■ **DOCUMENT SOURCE**:

----

La banque lui répond que le prêt est intégralement échu au 30 avril 2012 comme prévu contractuellement, que les poursuites ont pu être reprises à compter du plan de continuation conformément aux articles L. 622-28 et L. 631-14 du code de commerce, que la caution ne peut se prévaloir du plan, liée par ses engagements contractuels, et notamment l'échéance du prêt, exigible et exigé, la banque n'ayant pas prononcé la déchéance du terme mais ayant demandé le paiement des échéances échues et impayées, que le montant dû s'entend de 4 échéances impayées, soit 25.586,26 euros auxquelles s'ajoutent les intérêts de retard et l'indemnité de remboursement contractuelle, qu'elle est fondée à réclamer ce solde de 28.290,42 euros, montant figurant sur ses lettres d'information des 16 février 2012 et 18 février 2013.

Quant à l'incident de paiement, la BCMNE souligne que monsieur X., président du conseil d'administration, a constamment été informé de l'évolution de la situation de la société et du remboursement de l'emprunt, que le 16 mars 2012, une semaine après sa déclaration de créance, elle lui a dénoncé et cette déclaration et le solde des dettes cautionnées, que c'est plutôt lui qui aurait dû l'informer, qu'il n'a subi aucun dommage ; quant à la déchéance des intérêts, elle ne pourrait selon elle concerner que l'année 2011.

Sur les majoration et indemnité de remboursement, elle précise qu'elles ne sont ni abusives ni excessives, insérées dans un prêt à une société commerciale et s'oppose à tout délai de grâce.

 

MOTIFS (justification de la décision)                                   (N.B. : mention ne figurant pas sur l’original)

----

■ **DONNÉES BRUTES**:
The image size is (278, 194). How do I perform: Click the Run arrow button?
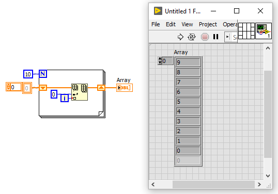(180, 37)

----

■ **CONSIGNE**: Recopiez mot pour mot le passage du document source qui va de « Sur les majoration » à « délai de grâce. ».

■ **SOLUTION CI-DESSOUS**:
Sur les majoration et indemnité de remboursement, elle précise qu'elles ne sont ni abusives ni excessives, insérées dans un prêt à une société commerciale et s'oppose à tout délai de grâce.